Concomitant Use with Furosemide: In risperidone placebo-controlled trials in elderly patients with dementia, a higher incidence of mortality was observed in patients treated with furosemide plus risperidone (7.3%; mean age 89 years, range 75-97) when compared to patients treated with risperidone alone (3.1%; mean age 84 years, range 70-96), furosemide alone (4.1%; mean age 80 years, range 67-90) or placebo without furosemide (2.9%; mean age 88 years, range 71-100). The increase in mortality in patients treated with furosemide plus risperidone was observed in two of the four clinical trials.
No pathophysiological mechanism has been identified to explain this finding, and no consistent pattern for cause of death observed. Nevertheless, caution should be exercised, and the risks and benefits of this combination should be considered, prior to the decision to use. There was no increased incidence of mortality among patients taking other diuretics as concomitant medication with risperidone. Irrespective of treatment, dehydration was an overall risk factor for mortality and should therefore be carefully avoided in elderly patients with dementia.

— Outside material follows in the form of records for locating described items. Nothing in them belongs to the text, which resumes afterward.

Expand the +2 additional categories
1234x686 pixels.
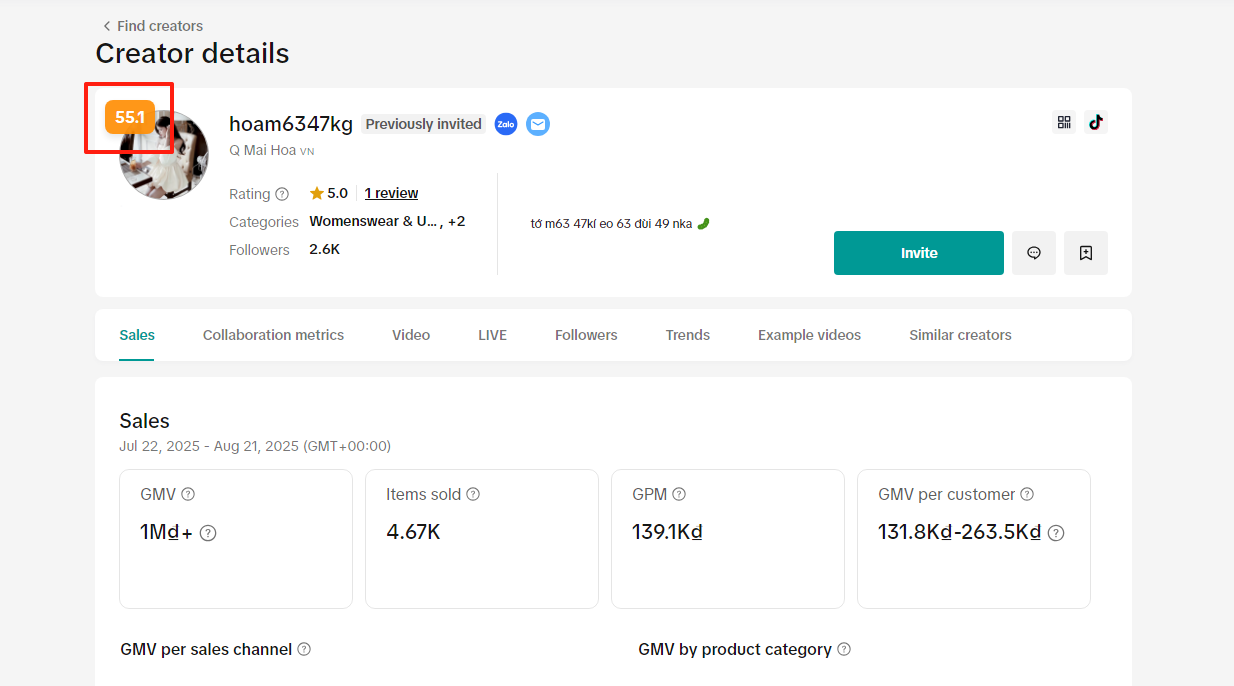coord(456,222)
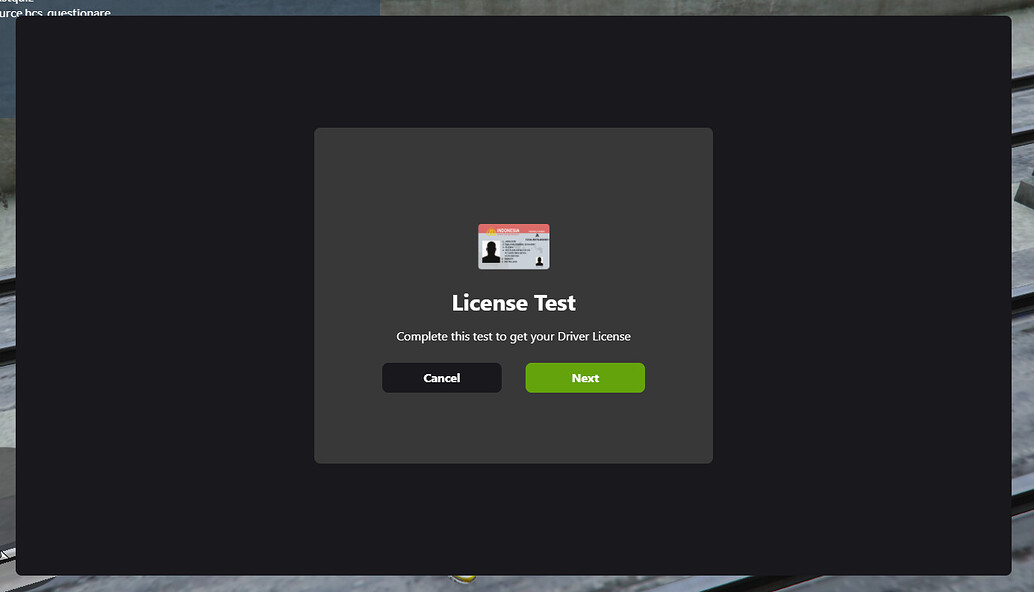Click the Indonesian driver license card image
This screenshot has width=1034, height=592.
click(x=513, y=246)
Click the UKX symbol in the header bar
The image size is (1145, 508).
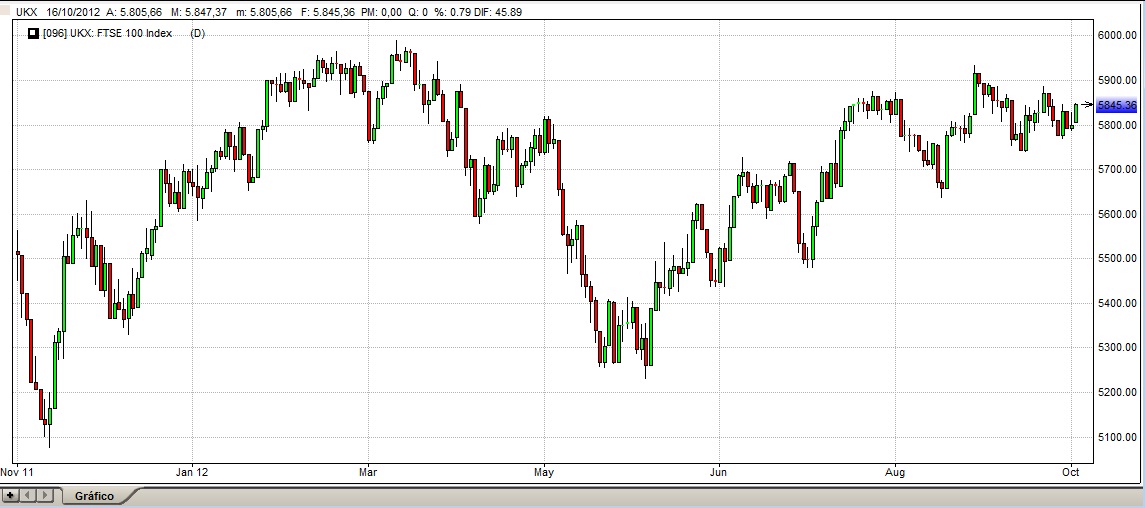tap(27, 12)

Cerebrovascular Adverse Events (CVAEs) in Elderly Patients with Dementia: Analysis of clinical trials in elderly patients with dementia suggests that the use of risperidone in dementia patients may be associated with an increased incidence of reports of CVAEs such as stroke and transient ischemic attacks, including fatalities. In placebo-controlled trials, there was a significantly higher incidence of CVAEs in patients treated with risperidone compared to placebo-treated patients (see Clinical Trial Adverse Drug Reactions: Cerebrovascular Adverse Events (CVAEs) in Elderly Patients with Dementia under Adverse Reactions). There is insufficient information to determine whether CVAEs in elderly patients with dementia are associated specifically with risperidone or other antipsychotic agents.
Therefore, physicians are advised to assess risks and benefits of the use of pms-RISPERIDONE in elderly patients with dementia taking into account risk predictors for stroke in the individual patient. Patients/caregivers should be advised to immediately report signs and symptoms of potential CVAEs such as sudden weakness or numbness in the face, arms or legs, and speech or vision problems (see Adults: Severe Dementia of the Alzheimer type - Symptomatic management of aggression and psychotic symptoms under Indications/Uses; Recommended Dose and Dosage Adjustment: Adults: Severe Dementia of the Alzheimer Type under Dosage & Administration; Clinical Trial Adverse Drug Reactions: Cerebrovascular Adverse Events (CVAEs) in Elderly Patients with Dementia under Adverse Reactions).
All treatment options should be considered without delay, including discontinuation. Furthermore, caution should be exercised in prescribing pms-RISPERIDONE to patients with vascular comorbidities, such as hypertension and cardiovascular disease (see Cardiovascular as previously mentioned).
Dysphagia: Esophageal dysmotility and aspiration have been associated with antipsychotic drug use. Aspiration pneumonia is a common cause of morbidity and mortality in patients with advanced Alzheimer's dementia. pms-RISPERIDONE and other antipsychotic drugs should be used cautiously in patients at risk for aspiration pneumonia.